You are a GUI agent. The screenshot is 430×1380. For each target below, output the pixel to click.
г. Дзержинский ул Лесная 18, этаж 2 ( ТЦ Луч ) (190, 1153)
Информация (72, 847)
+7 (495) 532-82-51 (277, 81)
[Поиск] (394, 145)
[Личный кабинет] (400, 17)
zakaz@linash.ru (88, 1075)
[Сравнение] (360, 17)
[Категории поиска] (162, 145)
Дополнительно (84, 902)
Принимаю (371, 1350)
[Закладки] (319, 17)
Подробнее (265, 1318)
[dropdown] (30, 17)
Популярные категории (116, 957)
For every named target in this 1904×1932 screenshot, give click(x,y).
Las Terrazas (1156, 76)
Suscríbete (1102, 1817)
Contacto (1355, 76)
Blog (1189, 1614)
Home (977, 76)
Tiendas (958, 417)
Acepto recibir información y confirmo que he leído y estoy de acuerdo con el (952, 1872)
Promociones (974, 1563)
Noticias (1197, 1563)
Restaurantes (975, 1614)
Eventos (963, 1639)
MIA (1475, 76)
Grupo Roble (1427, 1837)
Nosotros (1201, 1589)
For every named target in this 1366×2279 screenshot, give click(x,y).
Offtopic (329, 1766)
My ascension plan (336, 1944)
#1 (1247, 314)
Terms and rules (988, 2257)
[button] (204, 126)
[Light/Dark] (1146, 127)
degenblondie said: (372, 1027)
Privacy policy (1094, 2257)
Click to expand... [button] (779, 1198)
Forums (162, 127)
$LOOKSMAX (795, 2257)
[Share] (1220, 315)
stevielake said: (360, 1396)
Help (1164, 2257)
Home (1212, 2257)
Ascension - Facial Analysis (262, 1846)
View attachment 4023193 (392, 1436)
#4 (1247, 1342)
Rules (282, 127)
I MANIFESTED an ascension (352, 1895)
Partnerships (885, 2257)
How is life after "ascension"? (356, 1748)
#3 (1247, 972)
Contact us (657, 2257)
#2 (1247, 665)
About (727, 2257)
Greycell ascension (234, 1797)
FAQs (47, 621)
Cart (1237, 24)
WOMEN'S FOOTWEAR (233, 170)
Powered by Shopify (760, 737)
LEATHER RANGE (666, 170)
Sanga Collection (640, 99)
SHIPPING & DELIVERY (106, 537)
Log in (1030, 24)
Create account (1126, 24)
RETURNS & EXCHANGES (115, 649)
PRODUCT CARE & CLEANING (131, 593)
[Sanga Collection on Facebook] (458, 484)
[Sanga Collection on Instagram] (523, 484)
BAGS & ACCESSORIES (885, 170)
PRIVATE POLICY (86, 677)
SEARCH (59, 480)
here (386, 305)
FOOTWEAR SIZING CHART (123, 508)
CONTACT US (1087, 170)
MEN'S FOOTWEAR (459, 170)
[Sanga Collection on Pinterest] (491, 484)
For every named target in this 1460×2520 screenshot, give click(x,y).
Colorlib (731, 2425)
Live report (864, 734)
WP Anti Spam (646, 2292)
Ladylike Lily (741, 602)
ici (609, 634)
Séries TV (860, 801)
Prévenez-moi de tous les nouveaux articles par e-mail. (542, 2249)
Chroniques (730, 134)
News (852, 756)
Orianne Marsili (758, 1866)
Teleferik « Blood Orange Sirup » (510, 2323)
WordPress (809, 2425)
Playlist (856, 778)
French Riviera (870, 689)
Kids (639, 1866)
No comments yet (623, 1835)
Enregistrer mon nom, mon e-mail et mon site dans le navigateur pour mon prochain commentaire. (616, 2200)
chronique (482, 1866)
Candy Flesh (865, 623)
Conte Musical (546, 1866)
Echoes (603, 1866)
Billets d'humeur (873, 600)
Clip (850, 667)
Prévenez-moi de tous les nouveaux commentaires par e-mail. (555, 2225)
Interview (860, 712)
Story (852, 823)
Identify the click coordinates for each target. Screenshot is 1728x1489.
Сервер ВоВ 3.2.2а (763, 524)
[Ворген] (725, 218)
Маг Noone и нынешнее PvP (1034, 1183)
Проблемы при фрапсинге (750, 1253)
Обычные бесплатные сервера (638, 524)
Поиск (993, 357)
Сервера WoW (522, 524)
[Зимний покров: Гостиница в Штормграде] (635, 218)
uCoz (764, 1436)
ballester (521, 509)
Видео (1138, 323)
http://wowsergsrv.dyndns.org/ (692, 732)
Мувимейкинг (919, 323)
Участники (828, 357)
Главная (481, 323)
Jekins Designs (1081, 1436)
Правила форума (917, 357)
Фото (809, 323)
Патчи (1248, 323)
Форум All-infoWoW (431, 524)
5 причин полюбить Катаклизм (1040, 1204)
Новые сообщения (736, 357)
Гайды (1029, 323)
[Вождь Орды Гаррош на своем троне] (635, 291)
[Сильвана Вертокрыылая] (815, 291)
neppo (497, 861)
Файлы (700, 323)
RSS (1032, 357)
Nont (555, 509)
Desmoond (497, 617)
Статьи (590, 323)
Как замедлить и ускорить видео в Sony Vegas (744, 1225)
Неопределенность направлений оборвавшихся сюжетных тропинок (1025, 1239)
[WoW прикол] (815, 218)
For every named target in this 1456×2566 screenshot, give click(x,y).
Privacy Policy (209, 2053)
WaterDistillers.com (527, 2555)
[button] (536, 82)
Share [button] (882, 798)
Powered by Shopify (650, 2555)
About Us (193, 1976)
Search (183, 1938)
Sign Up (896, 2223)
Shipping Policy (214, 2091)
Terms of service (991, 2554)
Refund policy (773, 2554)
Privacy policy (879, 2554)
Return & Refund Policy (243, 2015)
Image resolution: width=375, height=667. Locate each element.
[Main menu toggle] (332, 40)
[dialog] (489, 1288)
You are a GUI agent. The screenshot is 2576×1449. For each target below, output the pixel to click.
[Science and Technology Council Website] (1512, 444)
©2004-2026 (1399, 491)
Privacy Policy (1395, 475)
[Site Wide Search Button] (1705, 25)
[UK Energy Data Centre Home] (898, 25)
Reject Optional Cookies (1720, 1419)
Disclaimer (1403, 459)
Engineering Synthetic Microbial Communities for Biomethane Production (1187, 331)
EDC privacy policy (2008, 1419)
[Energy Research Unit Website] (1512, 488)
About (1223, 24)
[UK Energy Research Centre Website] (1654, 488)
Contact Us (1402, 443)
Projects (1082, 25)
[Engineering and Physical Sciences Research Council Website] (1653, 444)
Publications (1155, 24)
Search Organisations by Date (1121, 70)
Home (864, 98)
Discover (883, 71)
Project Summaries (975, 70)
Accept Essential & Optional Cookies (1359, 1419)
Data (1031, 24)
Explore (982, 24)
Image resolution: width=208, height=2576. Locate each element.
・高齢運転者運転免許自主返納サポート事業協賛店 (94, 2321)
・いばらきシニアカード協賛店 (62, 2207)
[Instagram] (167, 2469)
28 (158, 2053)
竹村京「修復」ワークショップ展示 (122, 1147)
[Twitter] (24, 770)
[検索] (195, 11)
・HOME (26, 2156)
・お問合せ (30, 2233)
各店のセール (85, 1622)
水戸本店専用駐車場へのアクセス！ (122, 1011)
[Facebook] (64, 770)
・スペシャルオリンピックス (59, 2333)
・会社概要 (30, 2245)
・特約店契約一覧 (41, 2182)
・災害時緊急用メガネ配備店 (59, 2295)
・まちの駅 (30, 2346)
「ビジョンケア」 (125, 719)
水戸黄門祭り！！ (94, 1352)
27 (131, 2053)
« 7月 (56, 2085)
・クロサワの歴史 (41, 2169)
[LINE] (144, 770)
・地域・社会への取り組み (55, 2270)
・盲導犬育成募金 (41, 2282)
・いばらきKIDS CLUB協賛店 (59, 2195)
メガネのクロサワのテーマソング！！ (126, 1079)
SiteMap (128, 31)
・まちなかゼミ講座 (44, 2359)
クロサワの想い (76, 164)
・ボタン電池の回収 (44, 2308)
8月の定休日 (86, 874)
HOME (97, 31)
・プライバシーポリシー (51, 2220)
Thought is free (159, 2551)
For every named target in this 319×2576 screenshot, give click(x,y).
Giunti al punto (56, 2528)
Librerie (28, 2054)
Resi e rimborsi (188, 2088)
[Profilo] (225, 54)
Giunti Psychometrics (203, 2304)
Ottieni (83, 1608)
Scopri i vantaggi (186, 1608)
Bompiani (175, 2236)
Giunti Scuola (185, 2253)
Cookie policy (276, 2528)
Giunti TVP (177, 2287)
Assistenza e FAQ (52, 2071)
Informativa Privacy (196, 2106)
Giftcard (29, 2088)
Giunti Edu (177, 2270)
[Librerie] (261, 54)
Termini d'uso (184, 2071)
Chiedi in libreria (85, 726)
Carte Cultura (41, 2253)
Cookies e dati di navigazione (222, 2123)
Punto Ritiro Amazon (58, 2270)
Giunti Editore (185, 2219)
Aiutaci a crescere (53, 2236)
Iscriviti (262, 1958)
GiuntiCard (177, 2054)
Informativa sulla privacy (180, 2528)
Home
- - -
Directions for this task →
The entries above hold a line with "[button] (204, 126)" and a later line with "Partnerships (885, 2257)". Write out exactly those lines and all lines between, nothing more.

Reply to the exercise →
[button] (204, 126)
[Light/Dark] (1146, 127)
degenblondie said: (372, 1027)
Privacy policy (1094, 2257)
Click to expand... [button] (779, 1198)
Forums (162, 127)
$LOOKSMAX (795, 2257)
[Share] (1220, 315)
stevielake said: (360, 1396)
Help (1164, 2257)
Home (1212, 2257)
Ascension - Facial Analysis (262, 1846)
View attachment 4023193 (392, 1436)
#4 (1247, 1342)
Rules (282, 127)
I MANIFESTED an ascension (352, 1895)
Partnerships (885, 2257)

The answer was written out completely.